Stand For Lincoln Center
Driving East on Interstate 10, you probably pass this building everyday. The Lincoln Center was built in 1912. Then called Lincoln School, it was one of the so-called "Mexican Schools" in which Mexicans were segregated into during much of the 20th Century until 1970 when it was closed due to Hwy 54 expansion and the building of the Spaghetti Bowl.
Lincoln Center has tremendous historical significance. It was the location of Lincoln School that opened in 1912 and it served as a school until 1969. During the 1970s, Lincoln residents rallied to save their local school to serve as a community center. Designed by the architect who built Alamo School, in 1977 it was reopened as a community center. In 2006 it was closed.

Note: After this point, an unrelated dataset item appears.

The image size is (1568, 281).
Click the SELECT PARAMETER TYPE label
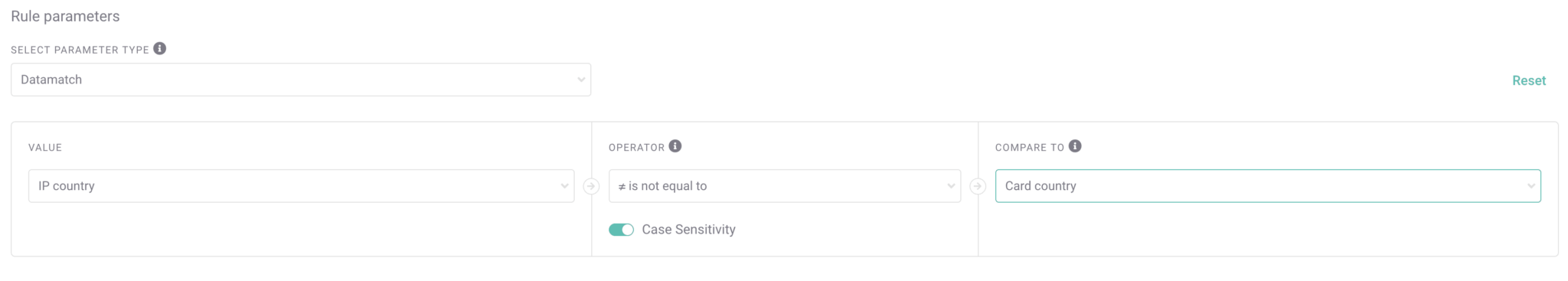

Before its closure, Lincoln Center hosted offices for various city and nonprofit organizations. The JUNTOS Art Association, and others, sponsored art exhibits. From 1981 to 2006, the Lincoln Art Gallery hosted about 3,000 local and school-children artists. Rosa Guerrero's Ballet Folklorico del El Paso had their first practices at Lincoln Center.
Lincoln Center served not only the Lincoln Park Neighborhood, but also the residents of the Durazno and Chamizal Neighborhoods.
In comparison to other community centers, Lincoln Center has a rich arts focus -- 43 murals are painted on freeway columns located under the Spaghetti Bowl and three murals are painted inside Lincoln Center that were painted by Carlos E. Flores, who also painted the Chamizal National Memorial mural. Flores studied at the Academia San Carlos in Mexico City under Luis Nishisawa. Nishizawa is recognized as one of Mexico's leading landscape artists of the 20th century.
At the same time Lincoln Cultural Center was being closed in 2006, a survey of the Chamizal Neighborhood done by UTEP indicated residents wanted a community center.
Funds raised will be used to offset legal fees against the demolition of Lincoln Center.